Do any countries use red and green but not yellow for traffic lights?
November 7, 2004 1:06 PM   Subscribe

American traffic lights used to be simply red/green, with no yellow. Are there any countries that still have red/green traffic lights?
posted by gsteff to Travel & Transportation (10 answers total)
They're not just red/green, but UK traffic lights are somewhat reversed and follow the other half of the red/green pattern:

Red (stop)
Yellow (prepare)
Green (go)
Red (stop)

It was just one of the many interesting differences I noted when I was over there.
posted by shepd at 1:17 PM on November 7, 2004

I don't drive, so I've never payed much attention to it, but I thought UK traffic lights went

Red (stop)
Red+Orange (prepare)
Green (go)
Orange (stop if you can)
Red (stop)
posted by fvw at 1:55 PM on November 7, 2004

In the UK there are definitely amber lights on both sides of the cycle. Here's the highway code section on it.
posted by grouse at 4:17 PM on November 7, 2004

China uses only red and green with countdown timers next to the red lights so you know how long you will be sitting at a red light. It is not uncommon for a driver to see it counting down from 60 to just shut off the engine. The green lights flash when they are expiring. [I have been in China for a month and a half and can only speak to the few provinces I have been. This is just one of the many fascinating culture differences.]
posted by geekyguy at 5:33 PM on November 7, 2004

Thailand has Chinese-style traffic lights.
posted by sleslie at 7:49 PM on November 7, 2004

Here in Bangalore, India, we are starting to use those countdown timers at major traffic junctions. It's very helpful.
posted by madman at 11:12 PM on November 7, 2004

fvw is right about the lights in the UK, with the addition of
Flashing orange (go if it's safe, on a pedestrian crossing).
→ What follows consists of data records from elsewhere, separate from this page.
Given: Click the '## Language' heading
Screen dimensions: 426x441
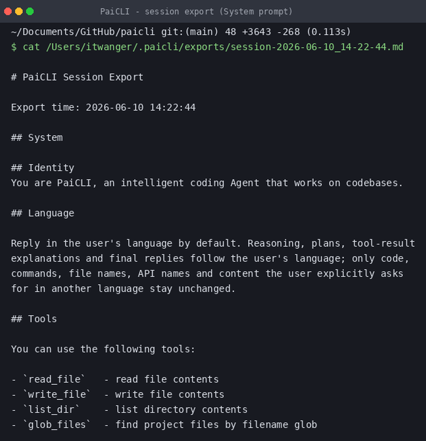Looking at the screenshot, I should (x=43, y=213).
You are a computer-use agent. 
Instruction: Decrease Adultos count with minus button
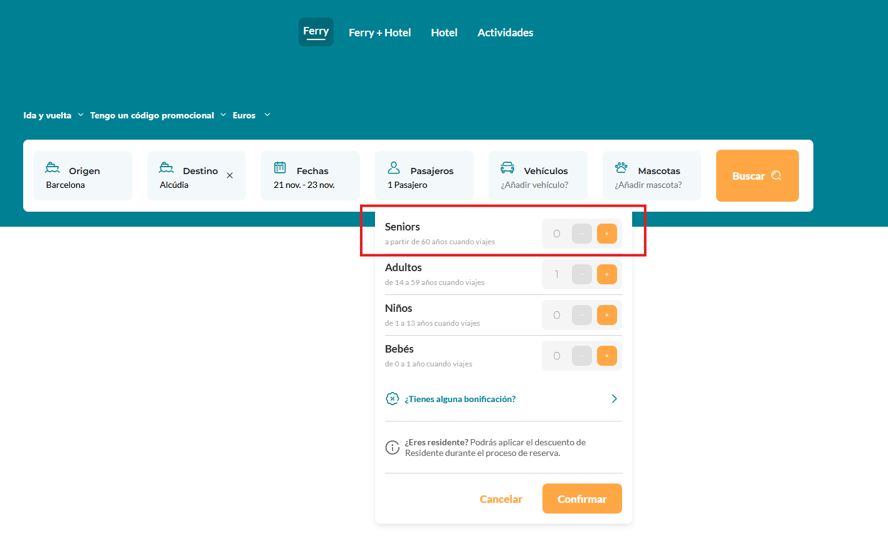click(581, 274)
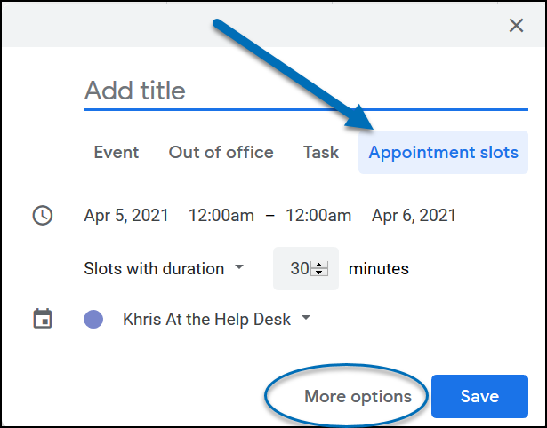Click the 30 minutes duration field
Viewport: 547px width, 428px height.
coord(300,268)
France seemed to be the same, without the "Red+Orange (prepare)" step - and it seems to prevent the 'on your marks, get set, go!' racetrack mentality.
posted by cell at 12:00 AM on November 8, 2004

In Mexico, the green lights will start flashing at the end of to indicate that the yellow lights are about to be come on. It's kind of useful in judging if the yellow light should really mean "speed up" or "slow down." And in France, they have those mini-lights next to the regular ones, that tell you if it's OK to turn right on red, or not - usually depending on the time of day. I always thought that was better than having to read some sign about time restrictions.
posted by sixdifferentways at 12:49 PM on November 8, 2004

Ahhh, well, I wasn't driving at the time in the UK, so I suppose I didn't spend much time looking at the lights. Besides, most of the intersections in the UK (or at least where I was) don't have lights. They have rotaries instead. Those are a great idea (someone, introduce them to my city... PLEASE!) :-)
posted by shepd at 2:18 PM on November 8, 2004

shepd: They are roundabouts, or islands. Certainly not rotaries.